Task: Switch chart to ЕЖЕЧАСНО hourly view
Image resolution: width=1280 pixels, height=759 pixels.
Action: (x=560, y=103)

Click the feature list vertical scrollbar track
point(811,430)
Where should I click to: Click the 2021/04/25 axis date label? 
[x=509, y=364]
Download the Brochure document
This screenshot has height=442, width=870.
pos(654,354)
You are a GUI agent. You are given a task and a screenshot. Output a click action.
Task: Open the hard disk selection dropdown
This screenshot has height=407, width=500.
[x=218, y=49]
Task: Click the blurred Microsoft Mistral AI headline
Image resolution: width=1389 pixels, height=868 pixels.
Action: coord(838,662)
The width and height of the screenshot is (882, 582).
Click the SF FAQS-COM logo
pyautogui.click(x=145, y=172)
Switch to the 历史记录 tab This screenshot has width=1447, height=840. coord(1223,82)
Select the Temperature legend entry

_ _ _

EXERCISE:
Using the listing above, write every line out again exactly.

TASK SOLUTION:
Task: Switch chart to ЕЖЕЧАСНО hourly view
Image resolution: width=1280 pixels, height=759 pixels.
Action: (x=560, y=103)

Click the feature list vertical scrollbar track
point(811,430)
Where should I click to: Click the 2021/04/25 axis date label? 
[x=509, y=364]
Download the Brochure document
This screenshot has height=442, width=870.
pos(654,354)
You are a GUI agent. You are given a task and a screenshot. Output a click action.
Task: Open the hard disk selection dropdown
This screenshot has height=407, width=500.
[x=218, y=49]
Task: Click the blurred Microsoft Mistral AI headline
Image resolution: width=1389 pixels, height=868 pixels.
Action: coord(838,662)
The width and height of the screenshot is (882, 582).
Click the SF FAQS-COM logo
pyautogui.click(x=145, y=172)
Switch to the 历史记录 tab This screenshot has width=1447, height=840. coord(1223,82)
Select the Temperature legend entry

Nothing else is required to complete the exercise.